[Analytic Block] Measuring Activity and Engagement

Dillon_Morrison · 02-11-2015 04:47 PM

About This Block

Tracking users’ activity and engagement allows you to dig beyond a simple user count like Daily Active Users and begin to develop a deeper understanding of how customers are interacting with your product. Using this block will enable you to answer questions like:

How much time are users spending in your product?
How long does a task take on average?
How do different segments of the user population interact with the product? E.g. How long do repeat customers require to complete a task compared to first time buyers?
What are the characteristics of the most/least engaged customers?

Ideal Data Types

This block is a great way to analyze event data, which can come from Google Analytics, Segment, Snowplow, or a custom event tracking system that stores individual events as rows.

Expected Output

Suppose I have an e-commerce store logging web traffic in an event table. Approximating product usage per user allows us to dig in and answer questions like: over the past week, what is the total time people spent on my website and what was the average time each user spent, broken out by the hour of day.
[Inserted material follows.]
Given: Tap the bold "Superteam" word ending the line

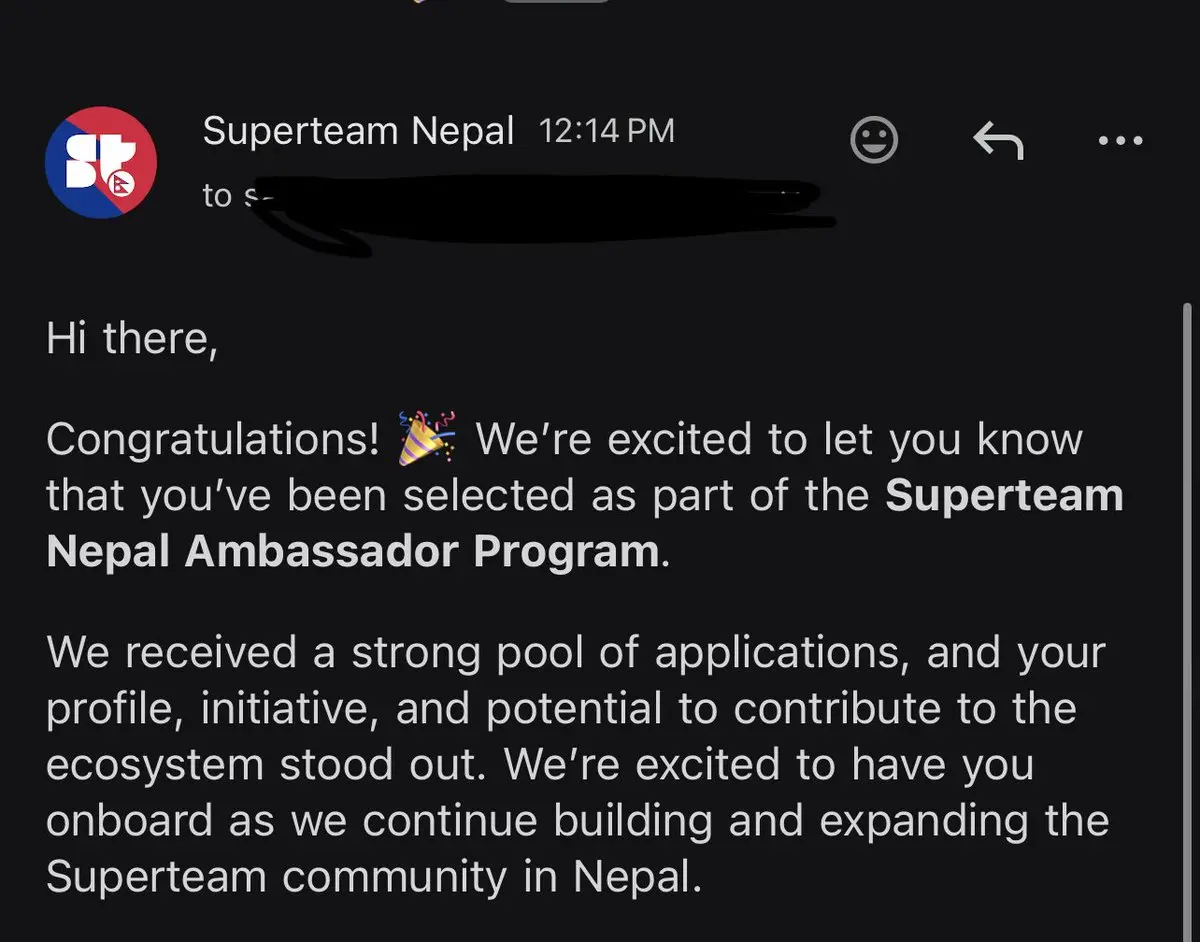Looking at the screenshot, I should point(1003,496).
Explore Data in Full Screen

We can dig even deeper into usage data by filtering on the type of event and joining in user data so that we can segment our customers. In this example, we look at the daily usage in minutes that users from different traffic sources spend in the /add_to_cart section of our website:

Explore Data in Full Screen

Try it Yourself

How it’s Done:

Users’ events are typically not uniform in time, rather, they occur in clusters. We take advantage of that fact to approximate the time a user is engaged with the product by making an assumption about the timeframe in which events typically occur. We consider this timeframe an ‘engagement’ and can think of it as roughly the attention span of the user on our product. In the example above using web pageviews, we look at a 2-minute engagement. So if a user comes to our site, looks at one page and leaves, we are going to call that a 2-minute engagement. If a user comes to our site, looks at pages over at 30 minute period, loading at least a page every two minutes, we want to count that as 30-minutes engaged. By counting up the 2-minute engagements, we approximate the total usage time in a very simple way that gives us powerful insight into our customers’ activity.
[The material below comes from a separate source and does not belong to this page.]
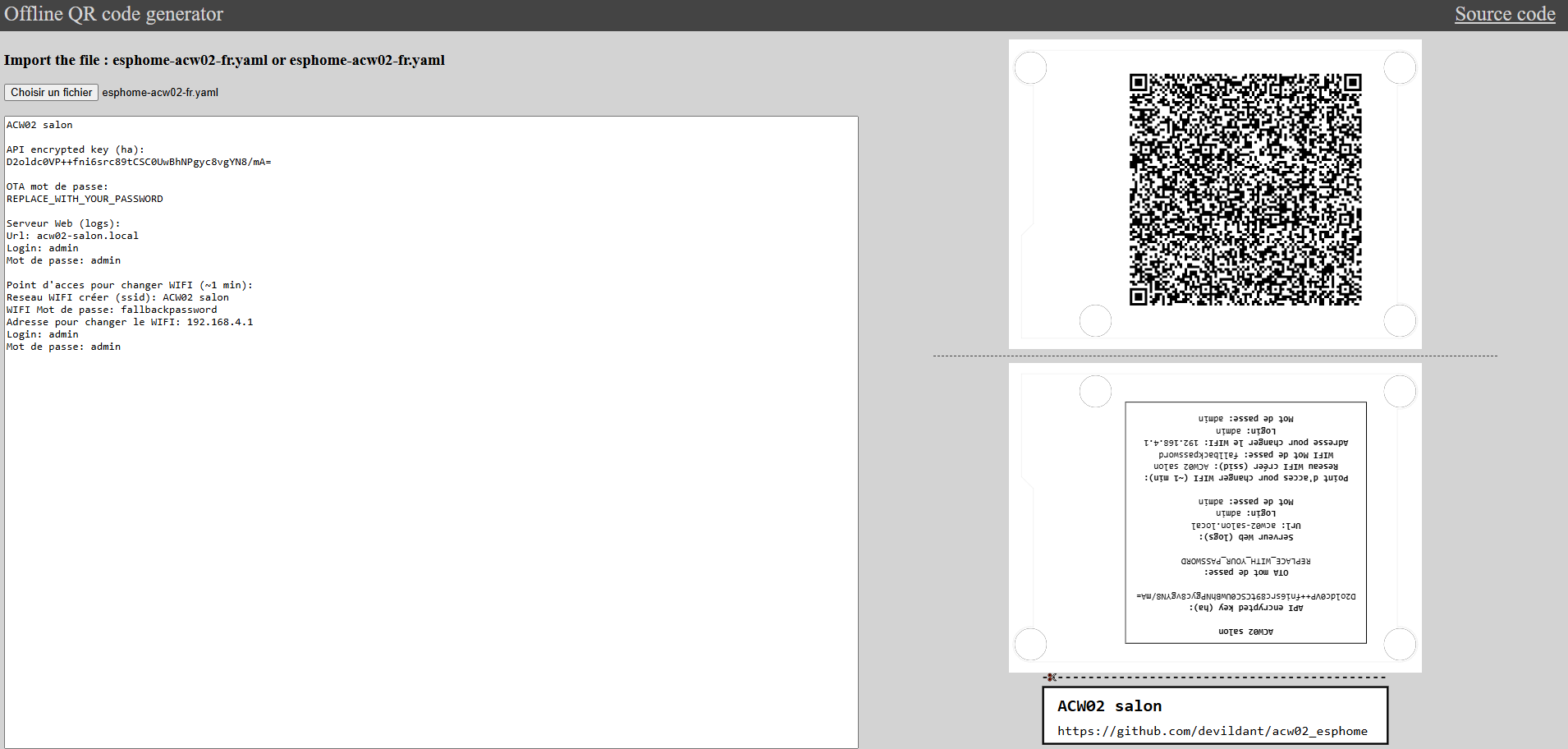
Task: Click the upside-down printed text box
Action: point(1245,522)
Selecting an appropriate engagement length will depend on the product and how customers use it. A gaming company may want to use a 1-minute engagement since consumers are producing frequent events. Here at Looker, we use a 5-minute engagement because we find that it better captures the attention time of a typical user. Consider that using a day long engagement time effectively would re-create Daily Active Users while shrinking it to 1 second would start to approximate an event count. Remember the goal is to approximate and get an answer that is good enough!

We want to associate each event with a particular timeframe. We can accomplish this by converting the timestamp into seconds, dividing by the length of the engagement (in seconds) and taking the floor of the result. In Redshift, with a 2-minute engagement, this looks like:

FLOOR(extract(epoch from event.rtime)/(60*2))

We also want to identify each engagement with a particular user. So we concatenate the bucketed time with the user’s id:

event.user_id || FLOOR(extract(epoch from event.rtime)/(60*2))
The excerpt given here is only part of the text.